I recently attended a 1.5 day conference put on by the ASSERT Center at the University of Alaska Fairbanks. Yes, this is the school that exposed my personal information to hackers, and conference host is the department that received the award by Homeland Security. Aargh.

But I digress. One of the few interesting sessions at the conference was by Mario Garcia of Texas A&M University in Corpus Christi. He talked about PwdHash, an interesting tool developed by a few folks at Stanford University.

The idea is that when you go to a site that requires a password, you enter a special character sequence—by default, “@@”—in the password field, followed by the password. PwdHash takes the password, adds the domain of the Web page to it, and hashes it. That becomes the password sent to the site. Obviously, you’d need to create a new password using PwdHash, or update an existing password.

The protection from phishing comes from having the domain added to the password before hashing.
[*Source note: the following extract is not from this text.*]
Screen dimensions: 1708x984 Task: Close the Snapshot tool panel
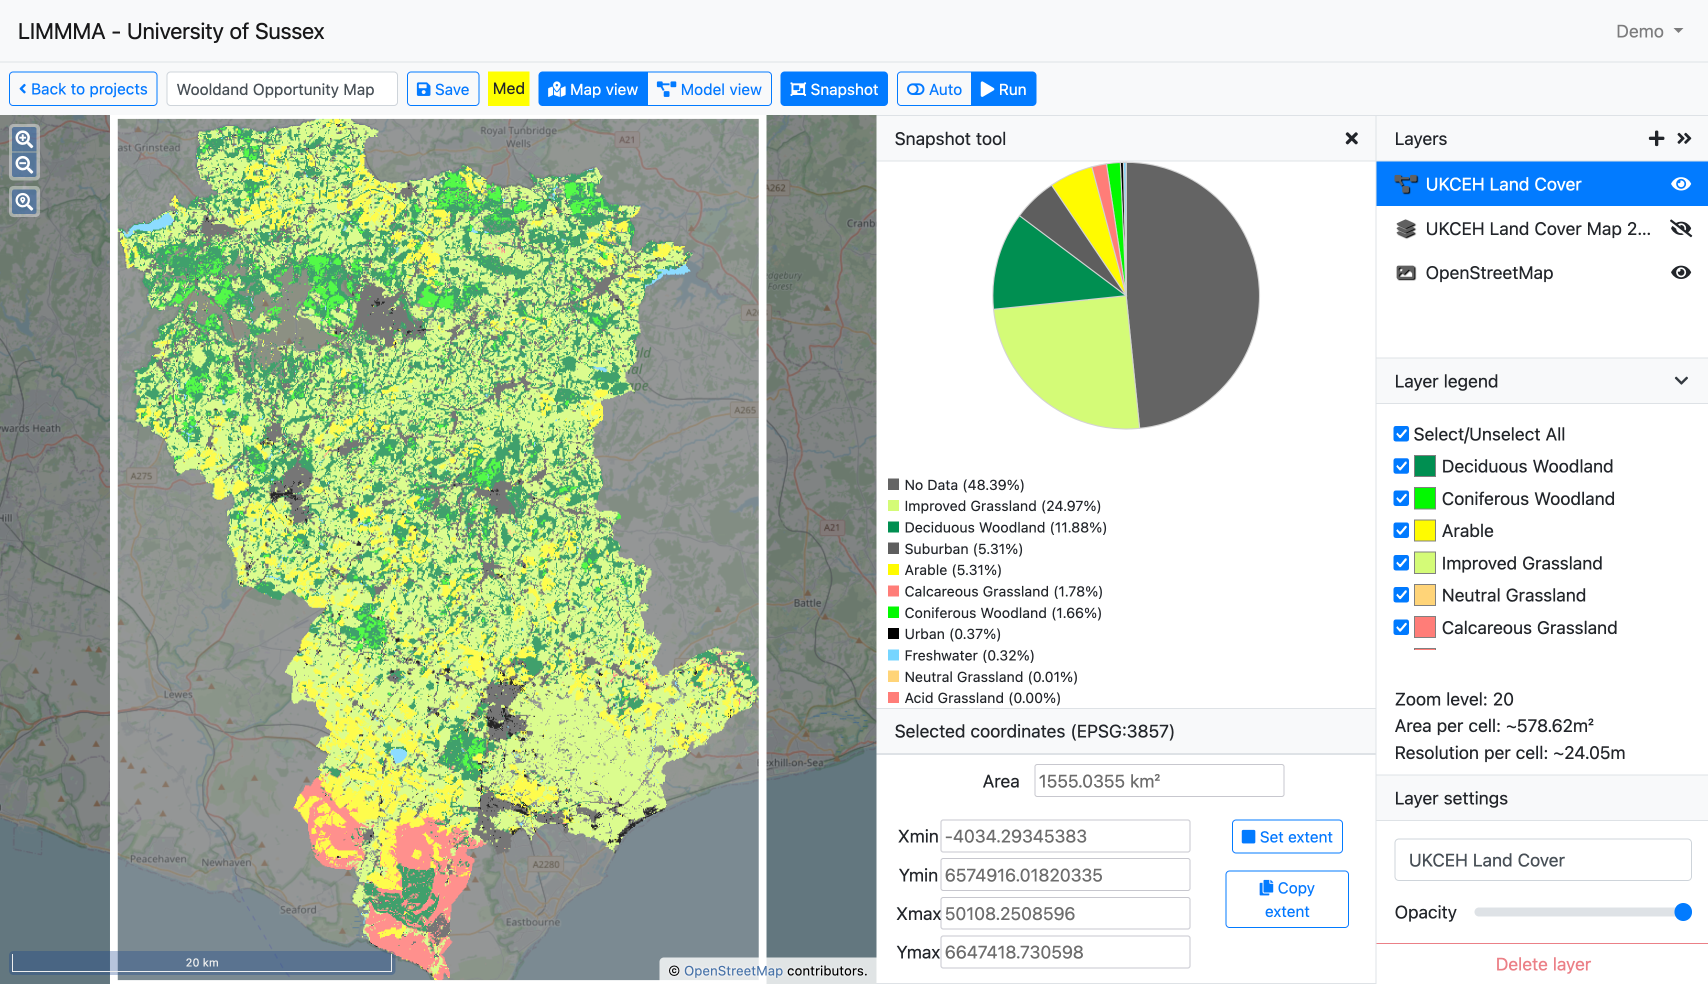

If you enter your PayPal password on a phishing site, the wrong domain is used and so the hash doesn’t match the actual PayPal password. That makes the password unusable on PayPal. Strictly speaking, it also protects against weak passwords, since a hash of anything is almost always going to be a relatively strong password.

There may be ways to attack this. For example, I need to check into the security of the key used for hashing. But it sounds like a big step up in security and worth looking at. They have extensions for IE and FireFox.